Keeping Your Child’s Digital Footprint Safe
This brings us to the second argument – securing a child’s digital footprint and accounting for the fact that photos of babies and young children are posted without their consent. Especially given the rise in widespread accessibility to web hosting platforms like this one, many parents are sharing their family lives on dedicated blogs as well as social media. In fact, according to recent research, parents will post almost 1000 photos online of their child before he or she turns 5. While of course there’s nothing wrong with this per se, parents are creating a digital footprint that the child has no control over and therefore need to do so responsibly. From photos that can embarrass the child later on, even leaving them open to instances of cyber bullying, or merely feeling as though their privacy has been taken from them, parents need to think carefully about the consequences each posted photo could have on the child later down the road.

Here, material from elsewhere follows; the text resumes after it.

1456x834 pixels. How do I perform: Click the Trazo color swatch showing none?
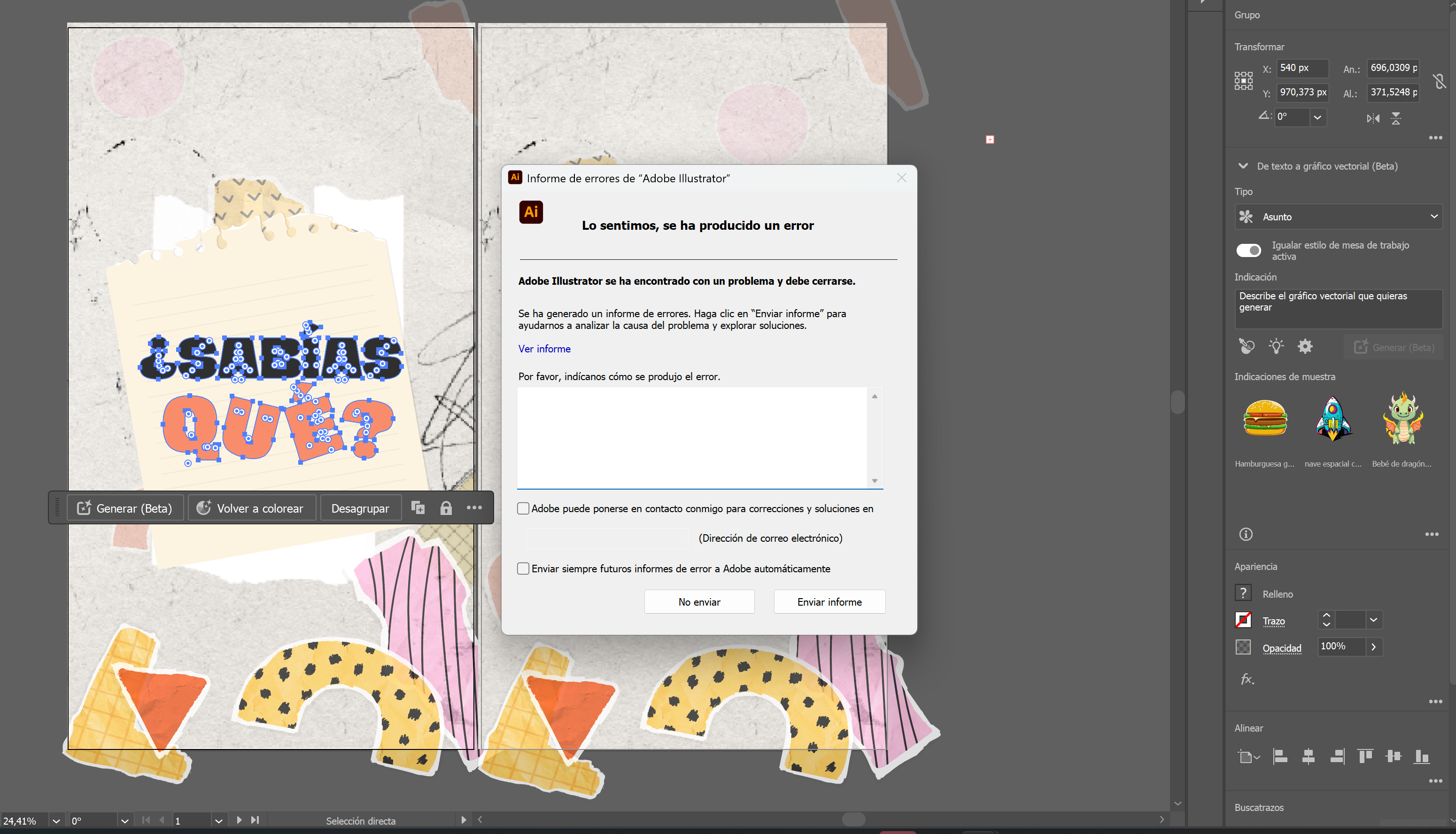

And of course as much as you can try to control your own posting, there is still very little control over other people posting pictures of your children. Whether that be proud family members, or as in the shocking and revolting case of Garod Roth who subjected a co-worker’s child to racist remarks in a post that went viral, digital footprints are very real. Not only did this infuriate and hurt the family, but it left the child with a harmful digital footprint that will follow him.
Of course there are always those scare stories out there that are the extreme, I think the major question is how do we find a healthy balance? How do we raise strong, confident, self-reliant children and ensure that what we post about them today doesn’t hurt them tomorrow? Perhaps this is a question with no concrete answer, but practicing strict privacy and control can be a place to start.